# [記事の抜粋]
————

NTT技術ジャーナル記事

   

「NTT技術ジャーナル」編集部が注目した
最新トピックや特集インタビュー記事などをご覧いただけます。

PDFダウンロード

特集

XRエコシステム形成に向けたNTTコノキューの取り組み

空間に紐付くARサービスをワンストップで開発可能な空間AR開発パッケージ

近年、スマートフォンやグラス型デバイスを用いた空間認識型のARサービスが登場し始めています。空間認識型のARサービスを提供するためには、自己位置推定やARコンテンツ管理・配信などの必要とされる技術やシステムが多く、サービス提供の敷居が高いことが課題となっています。このためNTTコノキューは、この敷居を下げることを目的に、空間AR開発パッケージを開発しました。これにより、必要技術やシステムをそろえて実施する従来のARサービス開発と比較して短期間・低コストの、ワンストップでの開発が可能となります。

栗原 拓郎(くりばら たくろう)/倉地 亮介(くらち りょうすけ)
山本 泰士(やまもと たいし)/後藤 修(ごとう おさむ)
木村 真治(きむら しんじ)

————

# [データの抜粋]

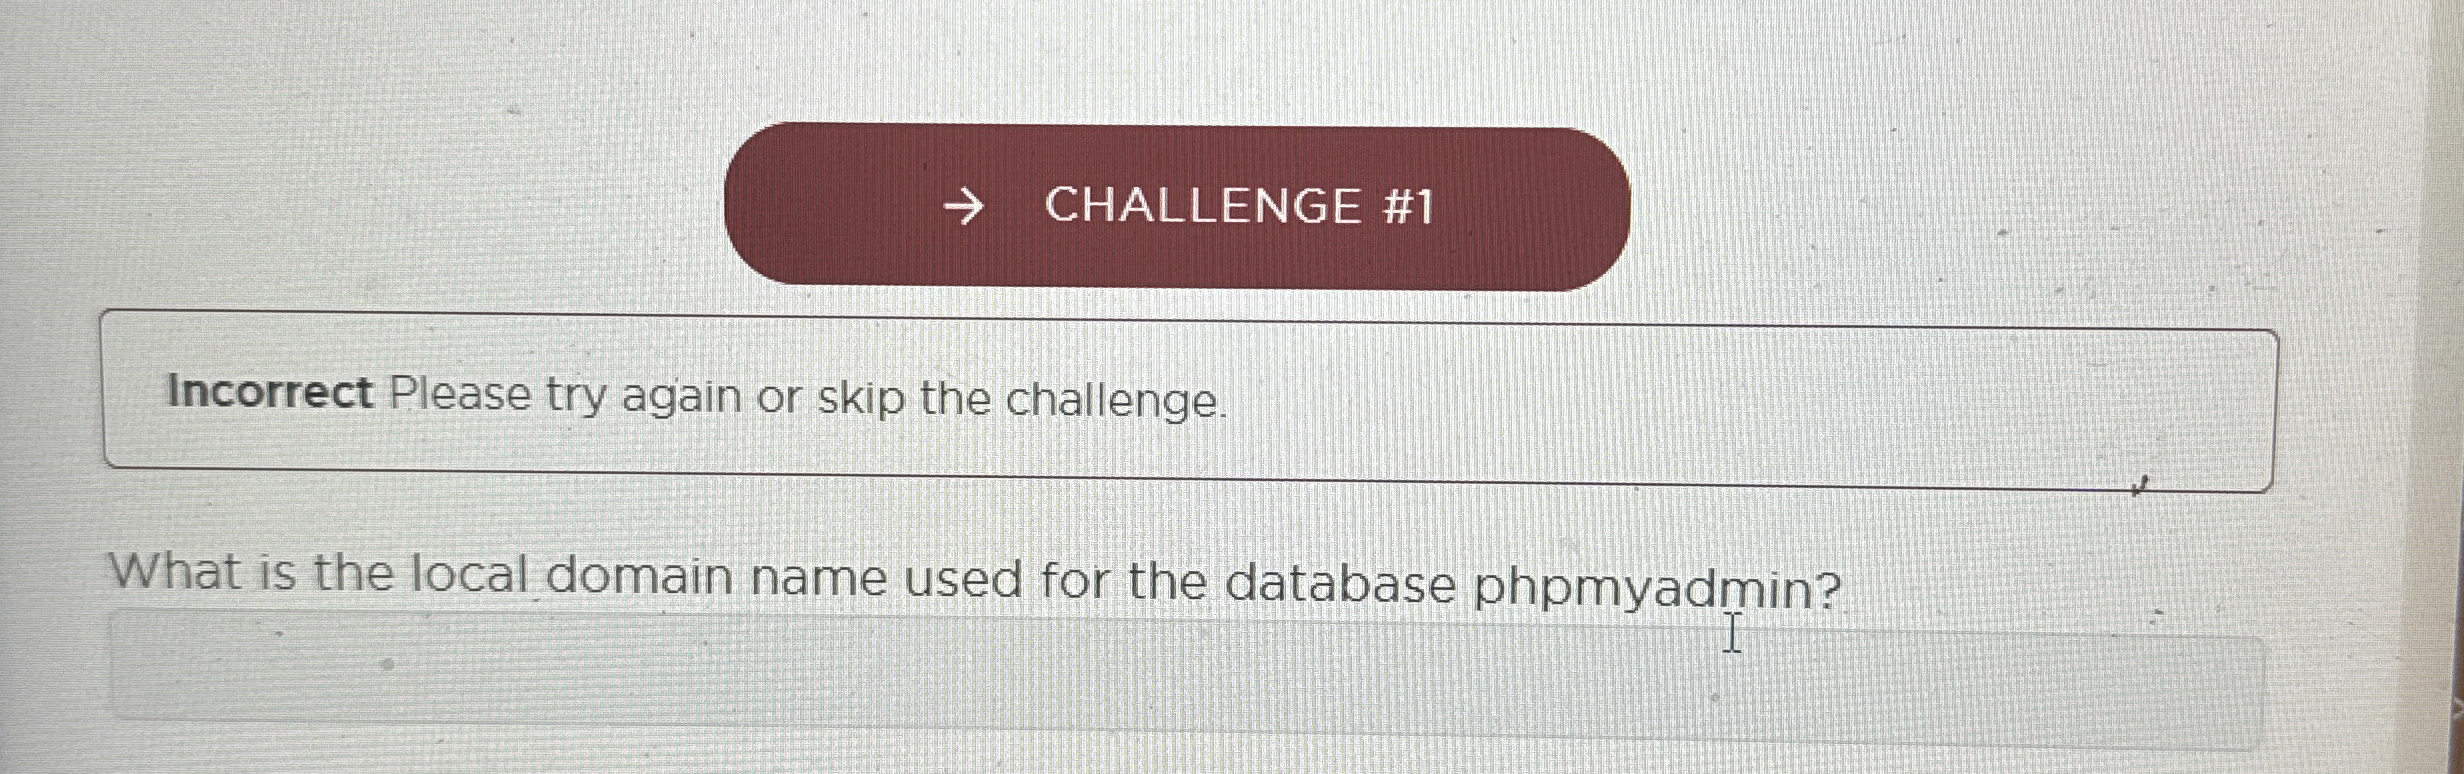
Task: Click the border of the error message panel
Action: coord(1200,312)
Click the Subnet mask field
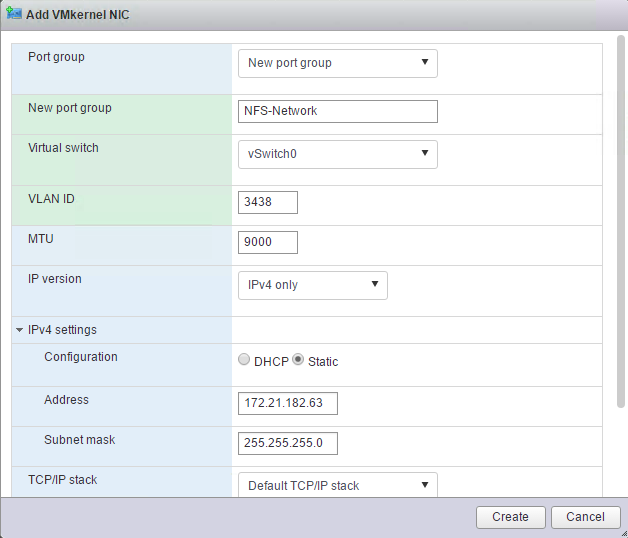This screenshot has height=538, width=628. click(x=288, y=443)
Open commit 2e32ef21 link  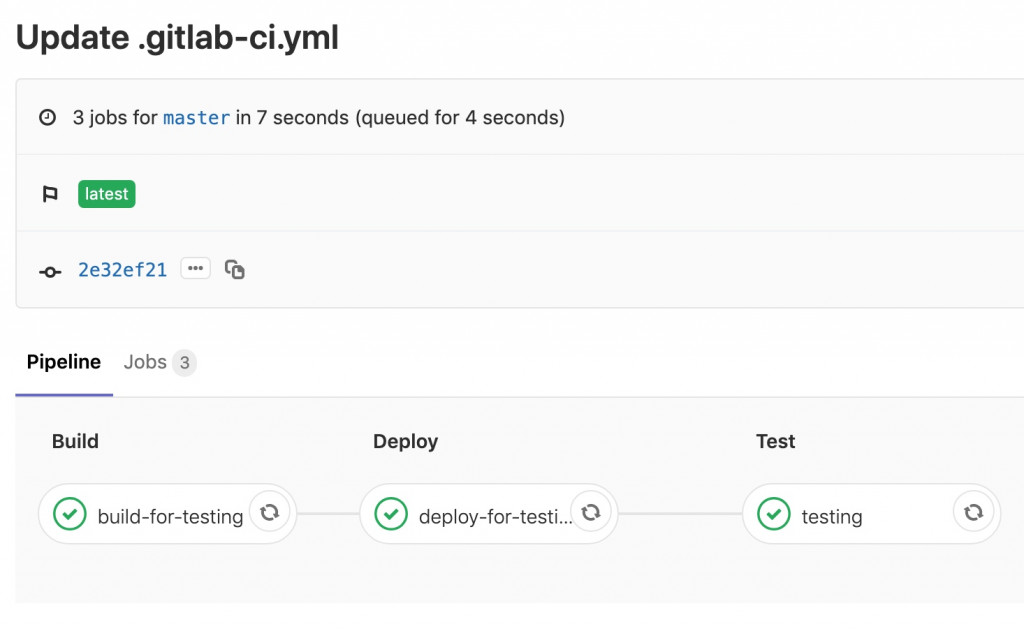coord(123,270)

————

# [やること]
1) 空間AR開発パッケージの記事に載っている執筆者の名前を、漢字ですべて書き出してください。
2) 空間AR開発パッケージの記事の続きを書いてください。
データは別のところから持ってきたものです。

# [それぞれの答え]
1) 栗原 拓郎、倉地 亮介、山本 泰士、後藤 修、木村 真治

2)
NTTコノキュー

はじめに

近年、スマートフォンやグラス型デバイスを用いた空間認識型のAR(Augmented Reality)サービス*1が登場し始めています。空間認識型のARサービスでは、空間に紐付くAR体験をユーザに提供することができるため、現実世界の街や商業施設といった特定の空間における、バーチャル広告やクーポンなどのデジタル情報の提供やエンタテインメントコンテンツの提供などのさまざまな用途が期待されます。その一方で、画像認識型のARサービスと比べて、サービス提供の敷居が高いことが課題となっています。これは、デジタルツインを構築するための現実空間のデータ取得技術、ARコンテンツを空間に紐付けて配置する技術、ARコンテンツを共有・配信するためのサーバ準備など、複数の技術やシステムを用いる必要があるためです。
このような課題を解決するため、NTTコノキューではARクラウド*2の研究開発を進めており(1)、これらの研究成果および実証実験を通して培ってきた知見を基に、ワンストップで開発可能な空間AR開発パッケージを開発しました。本パッケージでは、空間認識型のARコンテンツ開発に必要な技術・システムを1つのパッケージとして提供しているため、サービス提供者は必要技術やシステムをそろえて実施する従来の開発と比較して、短期間・低コストでARサービスを提供することが可能です。本パッケージを用いることで、例えば以下のようなAR体験を提供するARサービスが開発できます。
・グラス型を含む多様なデバイスでの共通的なAR体験
・同一空間内にてユーザ属性に応じて広告やクーポン、表示言語が切り替わるAR体験
・友人や家族間でのインタラクティブなコンテンツ共有
・IoTセンサ(人感センサなど)で取得されたリアルタイム情報を活用したAR体験
本稿では、NTTコノキューにて開発した空間AR開発パッケージを構成する特徴的な技術について解説します。

*1 空間認識型のARサービス:特定の場所にARコンテンツを登録しておき、その場所に来た人に、ARデバイスを通して、ARコンテンツを現実空間に重畳して表示させるARサービス。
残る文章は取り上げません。